- **EXERCISE DETAILS**: Set out exactly every line of the entries below, starting at the line that holds "Open the Balloon dropdown" and stopping after the line that holds "Task: Click the Back arrow in the toolbar".

- **THE INPUT**:
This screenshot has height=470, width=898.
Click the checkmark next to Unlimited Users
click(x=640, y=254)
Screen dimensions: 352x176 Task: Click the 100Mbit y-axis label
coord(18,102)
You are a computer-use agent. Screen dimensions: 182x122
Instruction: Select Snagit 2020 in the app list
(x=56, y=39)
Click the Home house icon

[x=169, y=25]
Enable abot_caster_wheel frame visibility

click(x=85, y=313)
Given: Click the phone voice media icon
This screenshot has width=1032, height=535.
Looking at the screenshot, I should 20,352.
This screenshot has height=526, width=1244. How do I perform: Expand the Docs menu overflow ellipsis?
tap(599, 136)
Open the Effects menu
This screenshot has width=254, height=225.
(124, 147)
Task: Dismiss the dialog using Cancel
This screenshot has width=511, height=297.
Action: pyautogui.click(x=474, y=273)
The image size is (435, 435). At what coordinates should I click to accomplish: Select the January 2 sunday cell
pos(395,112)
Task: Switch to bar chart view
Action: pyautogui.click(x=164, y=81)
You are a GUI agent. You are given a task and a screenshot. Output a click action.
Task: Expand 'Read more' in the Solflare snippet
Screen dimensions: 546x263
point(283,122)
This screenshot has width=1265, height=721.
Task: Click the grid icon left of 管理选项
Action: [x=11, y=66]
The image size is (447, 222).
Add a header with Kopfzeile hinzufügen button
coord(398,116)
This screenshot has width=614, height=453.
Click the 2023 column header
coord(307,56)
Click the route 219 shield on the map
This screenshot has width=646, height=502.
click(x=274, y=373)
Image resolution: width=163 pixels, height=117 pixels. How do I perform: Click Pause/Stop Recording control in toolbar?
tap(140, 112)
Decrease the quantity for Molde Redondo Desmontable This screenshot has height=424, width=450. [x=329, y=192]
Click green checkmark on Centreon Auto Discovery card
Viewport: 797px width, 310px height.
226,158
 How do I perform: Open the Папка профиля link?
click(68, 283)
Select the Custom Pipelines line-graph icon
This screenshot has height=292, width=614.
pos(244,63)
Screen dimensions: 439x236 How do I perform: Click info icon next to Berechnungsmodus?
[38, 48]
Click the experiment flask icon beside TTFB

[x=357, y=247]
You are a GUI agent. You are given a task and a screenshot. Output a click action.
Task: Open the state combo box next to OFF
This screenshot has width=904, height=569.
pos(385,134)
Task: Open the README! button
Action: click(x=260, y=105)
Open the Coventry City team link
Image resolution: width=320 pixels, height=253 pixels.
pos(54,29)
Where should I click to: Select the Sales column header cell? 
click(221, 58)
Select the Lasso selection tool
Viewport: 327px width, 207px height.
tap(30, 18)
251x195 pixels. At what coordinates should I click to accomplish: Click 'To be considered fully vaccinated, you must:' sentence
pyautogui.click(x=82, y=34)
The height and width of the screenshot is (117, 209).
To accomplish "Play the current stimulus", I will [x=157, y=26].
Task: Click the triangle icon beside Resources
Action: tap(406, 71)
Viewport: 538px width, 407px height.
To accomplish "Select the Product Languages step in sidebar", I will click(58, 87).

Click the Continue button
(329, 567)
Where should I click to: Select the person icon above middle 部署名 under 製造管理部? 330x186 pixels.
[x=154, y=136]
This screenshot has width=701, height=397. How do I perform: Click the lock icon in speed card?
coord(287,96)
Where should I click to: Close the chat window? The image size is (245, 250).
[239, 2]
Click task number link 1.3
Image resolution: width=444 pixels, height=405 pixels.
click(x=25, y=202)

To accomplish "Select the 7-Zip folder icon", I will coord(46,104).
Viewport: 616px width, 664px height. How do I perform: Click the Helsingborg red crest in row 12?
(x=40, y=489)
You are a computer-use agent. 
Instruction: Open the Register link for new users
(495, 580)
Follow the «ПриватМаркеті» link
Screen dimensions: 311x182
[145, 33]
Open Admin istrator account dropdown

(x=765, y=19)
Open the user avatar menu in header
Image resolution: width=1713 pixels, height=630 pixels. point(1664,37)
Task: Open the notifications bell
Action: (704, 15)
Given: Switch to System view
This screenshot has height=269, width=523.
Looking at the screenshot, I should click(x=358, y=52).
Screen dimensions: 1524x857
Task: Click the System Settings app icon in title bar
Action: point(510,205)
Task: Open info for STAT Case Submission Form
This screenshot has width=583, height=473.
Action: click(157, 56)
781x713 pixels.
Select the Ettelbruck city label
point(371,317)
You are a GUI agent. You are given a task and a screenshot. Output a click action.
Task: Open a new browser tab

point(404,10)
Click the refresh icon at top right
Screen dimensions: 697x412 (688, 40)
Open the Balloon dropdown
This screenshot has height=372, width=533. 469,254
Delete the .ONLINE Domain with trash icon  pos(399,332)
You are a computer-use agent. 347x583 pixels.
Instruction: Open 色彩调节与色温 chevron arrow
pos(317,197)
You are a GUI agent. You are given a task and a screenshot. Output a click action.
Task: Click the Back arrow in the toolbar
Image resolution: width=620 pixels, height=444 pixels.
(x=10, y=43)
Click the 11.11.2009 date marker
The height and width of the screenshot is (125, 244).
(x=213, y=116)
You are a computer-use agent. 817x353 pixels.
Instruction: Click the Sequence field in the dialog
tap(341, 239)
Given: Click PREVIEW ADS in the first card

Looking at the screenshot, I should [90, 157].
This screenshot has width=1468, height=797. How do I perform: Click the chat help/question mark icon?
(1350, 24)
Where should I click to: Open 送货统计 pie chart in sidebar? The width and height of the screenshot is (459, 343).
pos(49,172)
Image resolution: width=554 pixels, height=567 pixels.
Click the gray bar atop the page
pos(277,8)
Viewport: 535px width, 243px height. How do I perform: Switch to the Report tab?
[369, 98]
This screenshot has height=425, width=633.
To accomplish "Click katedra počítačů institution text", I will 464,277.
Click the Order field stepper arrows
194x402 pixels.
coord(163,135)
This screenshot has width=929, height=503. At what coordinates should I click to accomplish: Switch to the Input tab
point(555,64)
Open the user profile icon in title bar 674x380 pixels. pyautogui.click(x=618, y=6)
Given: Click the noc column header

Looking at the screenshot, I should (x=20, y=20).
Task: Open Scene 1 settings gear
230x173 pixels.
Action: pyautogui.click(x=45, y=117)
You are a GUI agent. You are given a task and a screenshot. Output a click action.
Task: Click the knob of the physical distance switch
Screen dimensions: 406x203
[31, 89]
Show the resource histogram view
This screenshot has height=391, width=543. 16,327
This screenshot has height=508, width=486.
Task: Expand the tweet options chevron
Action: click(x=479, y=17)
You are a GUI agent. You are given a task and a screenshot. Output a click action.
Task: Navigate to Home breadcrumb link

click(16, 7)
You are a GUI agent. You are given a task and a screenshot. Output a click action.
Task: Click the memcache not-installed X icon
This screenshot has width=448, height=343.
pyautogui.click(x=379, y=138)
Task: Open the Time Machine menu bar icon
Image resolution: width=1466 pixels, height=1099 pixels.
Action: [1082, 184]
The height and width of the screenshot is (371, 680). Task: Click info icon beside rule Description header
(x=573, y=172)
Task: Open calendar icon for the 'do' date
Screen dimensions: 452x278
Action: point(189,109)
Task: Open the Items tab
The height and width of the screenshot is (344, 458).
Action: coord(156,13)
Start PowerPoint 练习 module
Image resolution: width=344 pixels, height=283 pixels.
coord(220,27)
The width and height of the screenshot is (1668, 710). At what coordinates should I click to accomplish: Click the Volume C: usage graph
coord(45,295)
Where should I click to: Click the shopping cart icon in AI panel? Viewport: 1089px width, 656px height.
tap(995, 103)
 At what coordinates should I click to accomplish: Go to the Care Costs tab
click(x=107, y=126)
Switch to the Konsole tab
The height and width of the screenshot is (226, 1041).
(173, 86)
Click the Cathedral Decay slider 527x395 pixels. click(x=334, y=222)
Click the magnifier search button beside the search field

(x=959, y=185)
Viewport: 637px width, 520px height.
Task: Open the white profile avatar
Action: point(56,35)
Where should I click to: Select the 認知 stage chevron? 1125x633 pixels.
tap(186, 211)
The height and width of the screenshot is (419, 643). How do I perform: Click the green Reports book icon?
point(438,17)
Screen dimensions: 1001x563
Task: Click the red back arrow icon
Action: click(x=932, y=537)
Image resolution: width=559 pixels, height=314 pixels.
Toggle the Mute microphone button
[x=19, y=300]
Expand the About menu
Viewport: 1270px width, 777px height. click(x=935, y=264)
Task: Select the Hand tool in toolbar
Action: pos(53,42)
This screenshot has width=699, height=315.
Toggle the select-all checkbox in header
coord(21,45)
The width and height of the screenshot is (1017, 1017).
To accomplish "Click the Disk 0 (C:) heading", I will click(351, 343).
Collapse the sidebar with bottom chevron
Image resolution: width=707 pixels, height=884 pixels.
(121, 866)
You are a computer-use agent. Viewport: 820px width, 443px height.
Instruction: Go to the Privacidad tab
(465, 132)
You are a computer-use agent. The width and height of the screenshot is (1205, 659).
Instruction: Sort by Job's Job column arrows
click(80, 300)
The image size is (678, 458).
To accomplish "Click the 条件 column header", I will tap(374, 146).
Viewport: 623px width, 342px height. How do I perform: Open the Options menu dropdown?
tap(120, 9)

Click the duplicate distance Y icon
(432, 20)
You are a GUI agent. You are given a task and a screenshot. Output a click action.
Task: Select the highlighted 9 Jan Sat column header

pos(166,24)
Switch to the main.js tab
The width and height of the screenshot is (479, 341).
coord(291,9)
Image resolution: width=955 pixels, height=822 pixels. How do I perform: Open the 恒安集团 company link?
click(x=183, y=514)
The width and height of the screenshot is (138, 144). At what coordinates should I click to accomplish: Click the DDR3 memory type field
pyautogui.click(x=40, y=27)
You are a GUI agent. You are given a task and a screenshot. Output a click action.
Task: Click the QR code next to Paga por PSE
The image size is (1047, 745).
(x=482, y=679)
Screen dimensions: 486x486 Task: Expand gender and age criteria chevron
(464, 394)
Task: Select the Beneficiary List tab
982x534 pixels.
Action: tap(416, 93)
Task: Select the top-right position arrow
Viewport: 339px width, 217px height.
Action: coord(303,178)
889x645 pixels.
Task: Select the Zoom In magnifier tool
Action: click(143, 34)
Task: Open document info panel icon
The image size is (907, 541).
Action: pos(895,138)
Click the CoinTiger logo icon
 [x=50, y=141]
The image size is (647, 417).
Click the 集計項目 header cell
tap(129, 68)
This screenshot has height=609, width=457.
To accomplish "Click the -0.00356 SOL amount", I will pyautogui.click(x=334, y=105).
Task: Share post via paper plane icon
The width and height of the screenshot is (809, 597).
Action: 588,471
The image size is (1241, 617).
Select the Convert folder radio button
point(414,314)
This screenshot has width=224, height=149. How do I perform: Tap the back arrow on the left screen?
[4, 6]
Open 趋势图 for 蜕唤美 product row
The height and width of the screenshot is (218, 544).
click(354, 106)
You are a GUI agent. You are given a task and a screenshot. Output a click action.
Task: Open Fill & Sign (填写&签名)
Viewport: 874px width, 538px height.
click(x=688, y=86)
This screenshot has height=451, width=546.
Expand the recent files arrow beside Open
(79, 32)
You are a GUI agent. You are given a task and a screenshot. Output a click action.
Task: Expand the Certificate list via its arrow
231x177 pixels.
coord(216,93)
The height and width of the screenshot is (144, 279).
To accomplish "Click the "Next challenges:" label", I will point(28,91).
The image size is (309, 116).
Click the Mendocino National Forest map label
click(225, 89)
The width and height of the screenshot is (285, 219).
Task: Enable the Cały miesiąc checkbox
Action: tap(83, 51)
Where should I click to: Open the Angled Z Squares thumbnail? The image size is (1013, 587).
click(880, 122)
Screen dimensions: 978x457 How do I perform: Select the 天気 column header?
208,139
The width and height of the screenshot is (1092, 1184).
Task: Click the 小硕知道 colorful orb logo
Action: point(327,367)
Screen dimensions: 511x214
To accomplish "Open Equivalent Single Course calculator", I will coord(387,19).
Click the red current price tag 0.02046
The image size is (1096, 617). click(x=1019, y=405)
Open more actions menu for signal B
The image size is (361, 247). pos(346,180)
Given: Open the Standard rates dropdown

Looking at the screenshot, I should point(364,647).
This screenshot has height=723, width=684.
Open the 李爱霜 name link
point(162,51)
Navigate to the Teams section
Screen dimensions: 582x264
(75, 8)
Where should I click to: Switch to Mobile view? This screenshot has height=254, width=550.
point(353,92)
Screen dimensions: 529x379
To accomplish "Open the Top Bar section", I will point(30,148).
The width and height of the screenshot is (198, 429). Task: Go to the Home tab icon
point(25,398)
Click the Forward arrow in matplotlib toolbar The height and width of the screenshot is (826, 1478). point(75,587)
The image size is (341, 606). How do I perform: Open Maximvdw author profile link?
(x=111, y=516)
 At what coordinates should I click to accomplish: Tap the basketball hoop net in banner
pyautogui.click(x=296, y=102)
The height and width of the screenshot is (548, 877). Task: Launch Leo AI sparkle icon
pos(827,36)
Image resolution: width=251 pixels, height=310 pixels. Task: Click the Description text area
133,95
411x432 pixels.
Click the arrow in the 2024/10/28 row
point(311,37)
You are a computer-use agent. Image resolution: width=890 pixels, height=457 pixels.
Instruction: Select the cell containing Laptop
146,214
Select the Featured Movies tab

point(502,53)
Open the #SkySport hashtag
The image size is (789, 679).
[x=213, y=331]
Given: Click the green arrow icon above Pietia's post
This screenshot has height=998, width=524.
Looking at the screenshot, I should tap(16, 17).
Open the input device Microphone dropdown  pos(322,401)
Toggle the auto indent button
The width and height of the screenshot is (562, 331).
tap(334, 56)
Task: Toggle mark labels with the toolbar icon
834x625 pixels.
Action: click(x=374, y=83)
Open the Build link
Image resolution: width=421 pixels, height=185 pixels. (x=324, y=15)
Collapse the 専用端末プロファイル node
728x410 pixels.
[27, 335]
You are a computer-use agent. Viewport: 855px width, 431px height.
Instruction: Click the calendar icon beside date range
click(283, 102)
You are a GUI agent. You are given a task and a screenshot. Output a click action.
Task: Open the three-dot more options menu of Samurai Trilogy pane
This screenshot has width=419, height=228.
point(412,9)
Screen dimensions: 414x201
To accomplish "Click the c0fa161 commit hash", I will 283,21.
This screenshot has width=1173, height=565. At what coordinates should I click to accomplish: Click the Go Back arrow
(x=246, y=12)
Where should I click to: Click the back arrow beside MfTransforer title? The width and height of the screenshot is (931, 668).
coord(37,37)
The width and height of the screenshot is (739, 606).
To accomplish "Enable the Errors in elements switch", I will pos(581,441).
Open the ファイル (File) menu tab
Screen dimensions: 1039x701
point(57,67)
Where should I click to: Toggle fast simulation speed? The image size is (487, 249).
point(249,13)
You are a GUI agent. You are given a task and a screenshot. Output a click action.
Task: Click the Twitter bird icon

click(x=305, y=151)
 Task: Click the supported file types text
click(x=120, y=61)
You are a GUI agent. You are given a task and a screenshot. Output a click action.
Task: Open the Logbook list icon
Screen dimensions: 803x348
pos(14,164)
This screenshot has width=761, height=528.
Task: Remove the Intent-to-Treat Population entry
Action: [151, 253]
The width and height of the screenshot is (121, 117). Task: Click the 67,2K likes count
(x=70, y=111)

- **TASK OUTPUT**:
Open the Balloon dropdown
This screenshot has height=372, width=533. 469,254
Delete the .ONLINE Domain with trash icon  pos(399,332)
You are a computer-use agent. 347x583 pixels.
Instruction: Open 色彩调节与色温 chevron arrow
pos(317,197)
You are a GUI agent. You are given a task and a screenshot. Output a click action.
Task: Click the Back arrow in the toolbar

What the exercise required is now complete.